4. A client is brought to the emergency department by a neighbor. The client is lethargic and has a fruity odor on the breath. The client’s arterial blood gas (ABG) results are pH 7.25, PCO2 34 mm Hg, PO2 86 mm Hg, HCO3 14 mEq/L. Which of the following acid-base disturbances does the nurse recognize in these results?
- A. Metabolic acidosis
- B. Metabolic alkalosis
- C. Respiratory acidosis
- D. Respiratory alkalosis
Correct answer: A
Rationale: The correct answer is 'Metabolic acidosis.' Metabolic acidosis is characterized by a low pH (<7.35) and a low bicarbonate level (HCO3 <22 mEq/L). In this case, the client's ABG results show a pH of 7.25 and an HCO3 level of 14 mEq/L, indicating metabolic acidosis. The PCO2 of 34 mm Hg is normal, ruling out respiratory acidosis or alkalosis. The PO2 of 86 mm Hg is also within the normal range and is not indicative of a respiratory problem. Therefore, the client is experiencing metabolic acidosis based on the ABG results provided.

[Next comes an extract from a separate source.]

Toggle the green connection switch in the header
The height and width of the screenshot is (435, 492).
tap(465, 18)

5. A client with a history of lung disease is at risk for respiratory acidosis. For which of the following signs and symptoms does the nurse assess this client?

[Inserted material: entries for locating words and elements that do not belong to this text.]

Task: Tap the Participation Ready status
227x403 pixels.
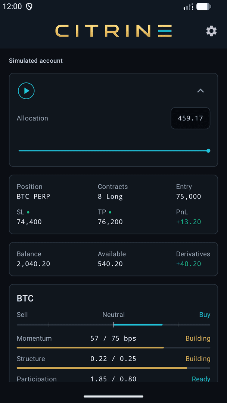Action: (x=201, y=379)
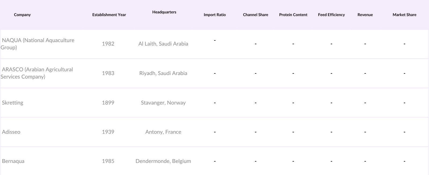The image size is (429, 175).
Task: Click the Revenue column header
Action: (x=365, y=15)
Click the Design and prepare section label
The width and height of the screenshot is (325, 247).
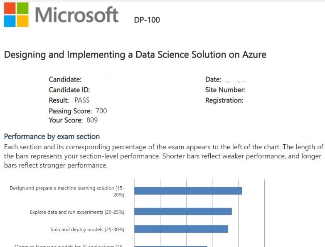[66, 191]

- A. Disorientation and dyspnea
- B. Drowsiness, headache, and tachypnea
- C. Tachypnea, dizziness, and paresthesias
- D. Dysrhythmias and decreased respiratory rate and depth
Correct answer: A
Rationale: The correct answer is A: Disorientation and dyspnea. In respiratory acidosis, the retention of carbon dioxide leads to an increase in carbonic acid, causing the pH of the blood to decrease. This can result in symptoms such as dyspnea (difficulty breathing) due to hypoxia and disorientation due to the effects of hypercapnia (elevated carbon dioxide levels) on the brain. Choice B is incorrect because while drowsiness and tachypnea can be present in respiratory acidosis, headache is not a common symptom. Choice C is incorrect because dizziness and paresthesias are not typical symptoms of respiratory acidosis. Choice D is incorrect because dysrhythmias and a decreased respiratory rate and depth are more commonly associated with respiratory alkalosis, not respiratory acidosis.